==== Extract to read
To spike a drink means to put alcohol or drugs into someone's drink without their knowledge or permission. Drink Spiking can happen to any type of drink, whether alcoholic or non-alcoholic. Different types of spiking can include the following substances being added to drinks: 

  • Alcohol 
  • ‘Date rape’ drugs 
  • Illegal drugs 
  • Prescription drugs (e.g., stimulants, tranquillisers, sedatives, opiates) 

Around three quarters of spiking victims are women, but men can be targeted too. 

A person may be spiked to make them more vulnerable for a variety of motives, from playing a prank on that individual or to commit further crimes such as theft or sexual assault. The offence depends on the intent of the perpetrator but spiking a drink is of itself an offence of administering a noxious substance. However, when it is administered with intent for example to engage in sexual activity then it would be a sexual offence whether sexual activity takes place or not. There is no excuse for spiking and all guilt and responsibility lies with the perpetrator. The victim is never to blame. 

Spiking a drink with substances such as alcohol or drugs or spiking by injection are serious criminal offences with a maximum sentence of 10 years in prison and constitutes serious disciplinary offences within the University with penalties including expulsion and exclusion. 

What are date rape drugs? 

Rohypnol (or Roofie) and Gamma Hydroxybutyrate (GHB) are the most known ‘date-rape’ drugs. Both drugs can be used to commit physical and sexual assaults as they can sedate or incapacitate a victim, making them more vulnerable to attack. 

If your drink has been spiked with a date rape drug it's unlikely that you will see, smell, or taste any difference, no matter what type of drink you are having. Most date rape drugs take effect within 15-30 minutes and symptoms usually last for several hours. 

Needle Spiking

You may have seen reports in the news recently about needle spiking. Reports like this can cause worry, especially as the needle spiking coverage has come at a time when violence against women and girls is being regularly reported by the media.
========
==== The data
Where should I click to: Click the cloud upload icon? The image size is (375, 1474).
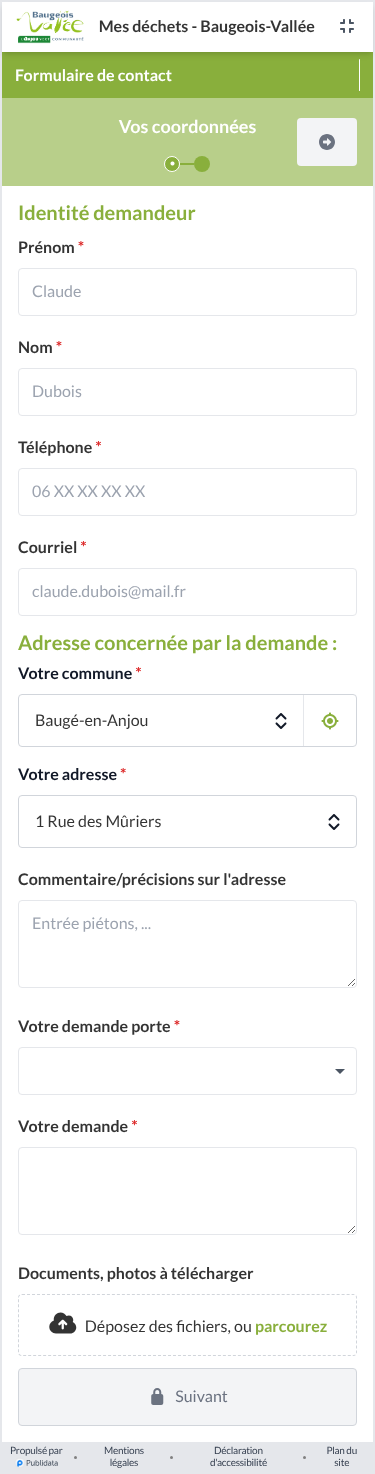point(63,1325)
========
■ Activity 1: Copy out the drink spiking text word for word, everything from "What are date" down to "for several hours.".
■ Activity 2: Write what comes next in the drink spiking text, picking up after its last sentence.

■ Written answer 1:
What are date rape drugs? 

Rohypnol (or Roofie) and Gamma Hydroxybutyrate (GHB) are the most known ‘date-rape’ drugs. Both drugs can be used to commit physical and sexual assaults as they can sedate or incapacitate a victim, making them more vulnerable to attack. 

If your drink has been spiked with a date rape drug it's unlikely that you will see, smell, or taste any difference, no matter what type of drink you are having. Most date rape drugs take effect within 15-30 minutes and symptoms usually last for several hours.

■ Written answer 2:
Needle spiking (also called injection spiking) is a phenomenon initially reported in the UK and Ireland where people have found themselves apparently subjected to surreptitious injection of unidentified sedative drugs, usually in a crowded environment such as the dancefloor of a nightclub and producing symptoms such as sedation and amnesia typical of date rape drugs. 

What are the symptoms of drink/injection spiking?
Drugs used to spike drinks are very difficult to detect as they are tasteless, colourless and odourless. Additional alcohol is also hard to detect in alcoholic drinks. The effects of drink spiking vary depending on what substance was used and if it is mixed with other substances, e.g., alcohol, recreational or prescription drugs. 
The drugs used often make you feel sleepy, weak and reduce your ability to defend yourself. You may not be aware of what is going on around you or what is happening to you. Common Symptoms could include: 
  • Lowered inhibitions 
  • Loss of balance 
  • Feeling sleepy 
  • Dizziness
  • Visual problems, for example, blurred vision 
  • Hallucinations (seeing things which are not there)
  • Confusion, especially the next day or after waking up
  • Nausea 
  • Vomiting 
  • Unconsciousness 
  • Amnesia (loss of memory) especially about things that have happened recently.